Volvo believes hydrogen fuel-cell trucks will be needed for long-haul goods transportation.  -  Photo: Volvo Trucks

Volvo believes hydrogen fuel-cell trucks will be needed for long-haul goods transportation.

Photo: Volvo Trucks

Volvo Trucks is running tests of fuel-cell-electric trucks with an operational range comparable to diesel trucks, up to 1,000 km, and plans to start customer tests on public roads in 2025.

The testing of fuel-cell electric trucks in commercial traffic will start with select customers in Northern Europe, followed by additional trucks in more countries over the coming years. 

Hydrogen-powered fuel cell electric trucks are expected to be especially suitable for long distance and heavy, energy-demanding assignments, according to Volvo, and could also be an option in countries where battery-charging possibilities are limited.

“I believe that the pilot tests will highlight the potential for fuel-cell electric trucks,” said Jessica Sandström, senior VP of global product management at Volvo Trucks.

The goal of the pilot programs will be to look at all different aspects of the truck’s operation, including working components, handling, and driver experience.

A fuel cell generates its own electricity from the hydrogen onboard instead of being charged from an external source. The only biproduct emitted is water vapor. Volvo’s electric trucks will use two fuel cells with a capacity to generate 300 kW of power, and will have a refuel time of less than 15 minutes.

Fuel cell technology is still in an early phase of development.
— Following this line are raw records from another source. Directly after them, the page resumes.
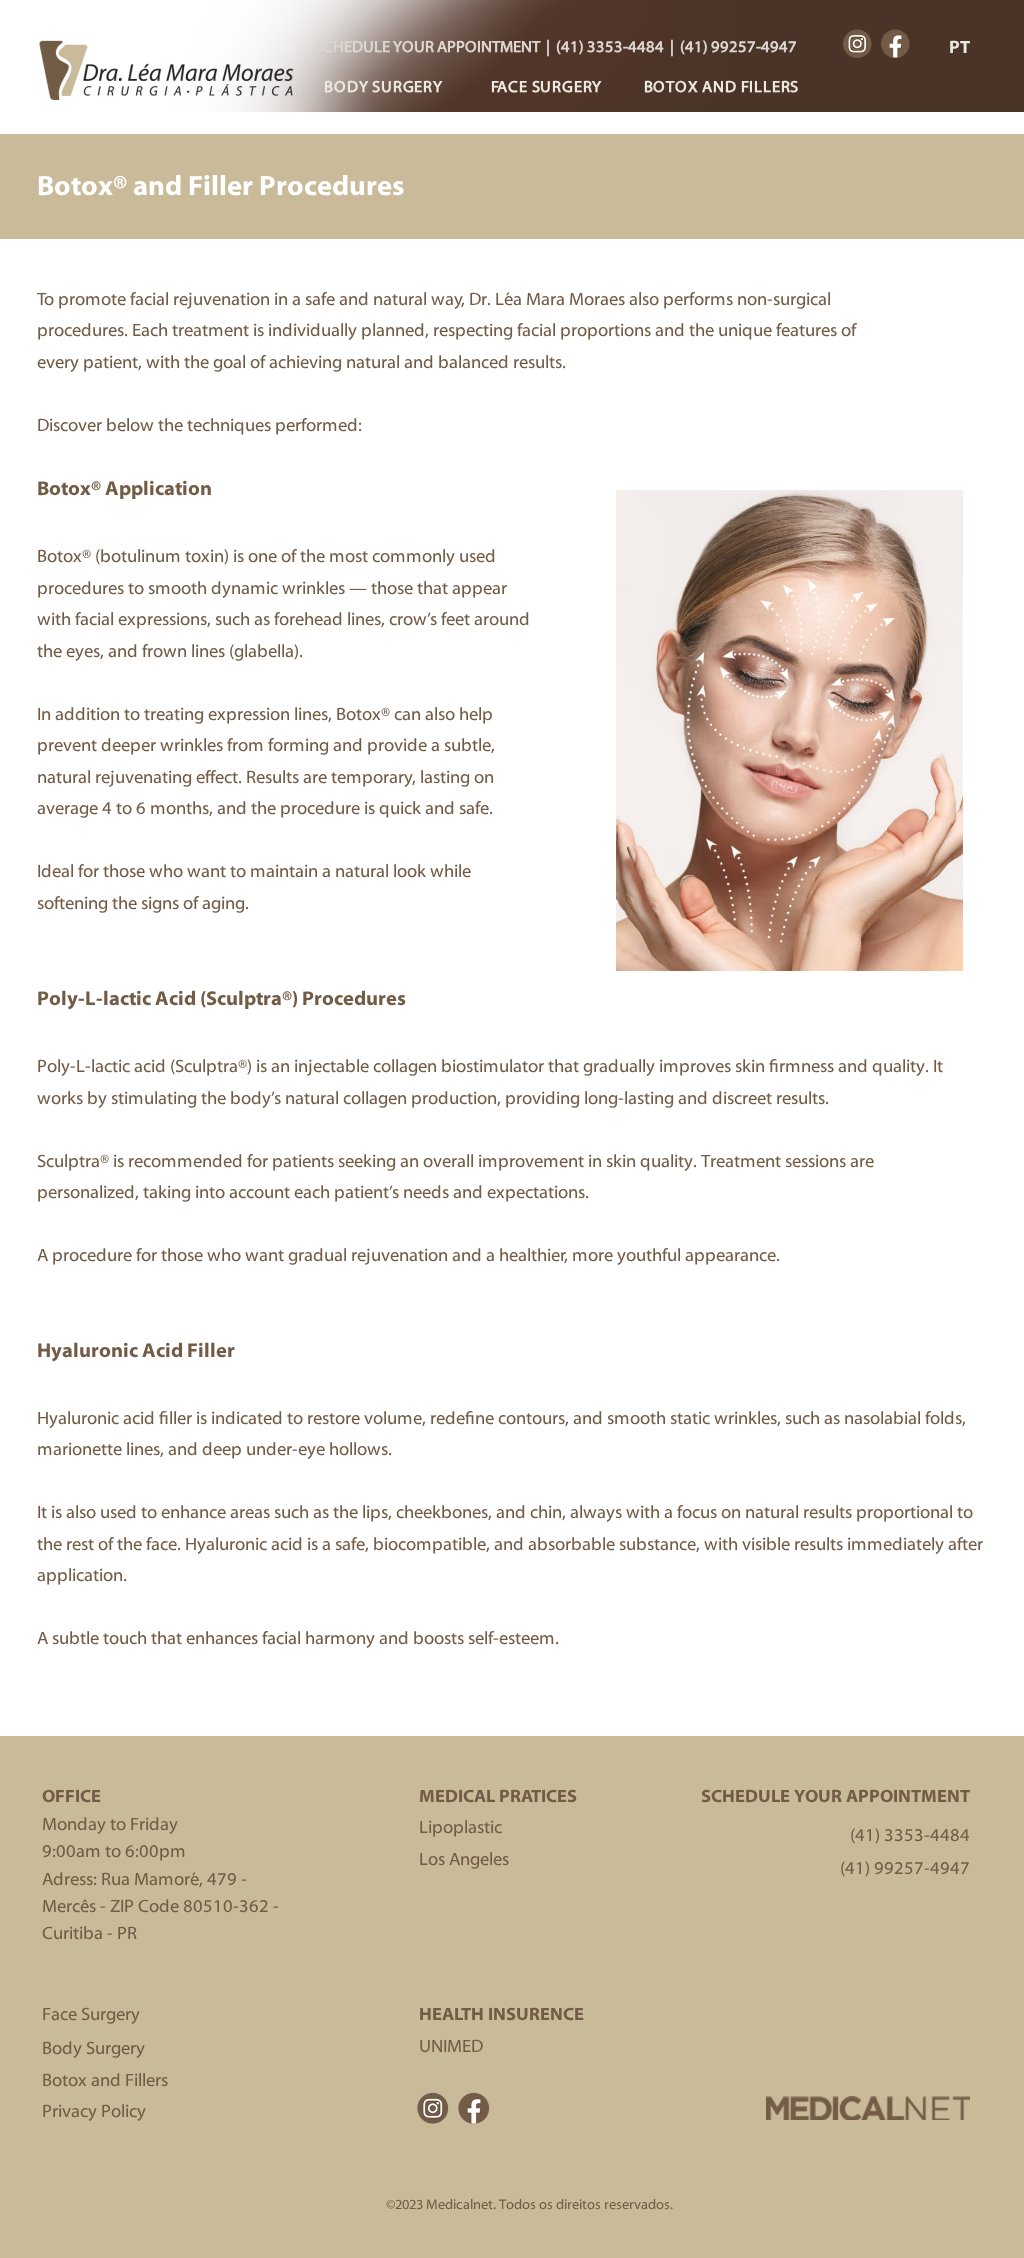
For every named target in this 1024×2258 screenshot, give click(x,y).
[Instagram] (857, 43)
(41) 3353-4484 (610, 47)
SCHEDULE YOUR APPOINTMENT (427, 47)
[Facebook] (895, 43)
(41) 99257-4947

While there are many benefits, Volvo noted, there remain some challenges, including developing a large-scale supply of green hydrogen as well as fueling infrastructure. To overcome the lack of available hydrogen when running the pilots, the filling of green hydrogen from renewable sources will be done at a fleet’s home depot. (Green hydrogen is produced by using renewable energy sources, such as wind, water and sun.)

“We expect the supply of green hydrogen to increase significantly during the next couple of years, since many industries will depend on it to reduce CO2,” Sandström said. “The fuel cell trucks will be important for longer and heavier transportations in a few years from now.”

The fuel cells will be supplied by Cellcentric, the joint venture between the Volvo Group and Daimler Truck AG. Cellcentric plans to build one of Europe’s largest series production facilities for fuel cells developed for heavy vehicles.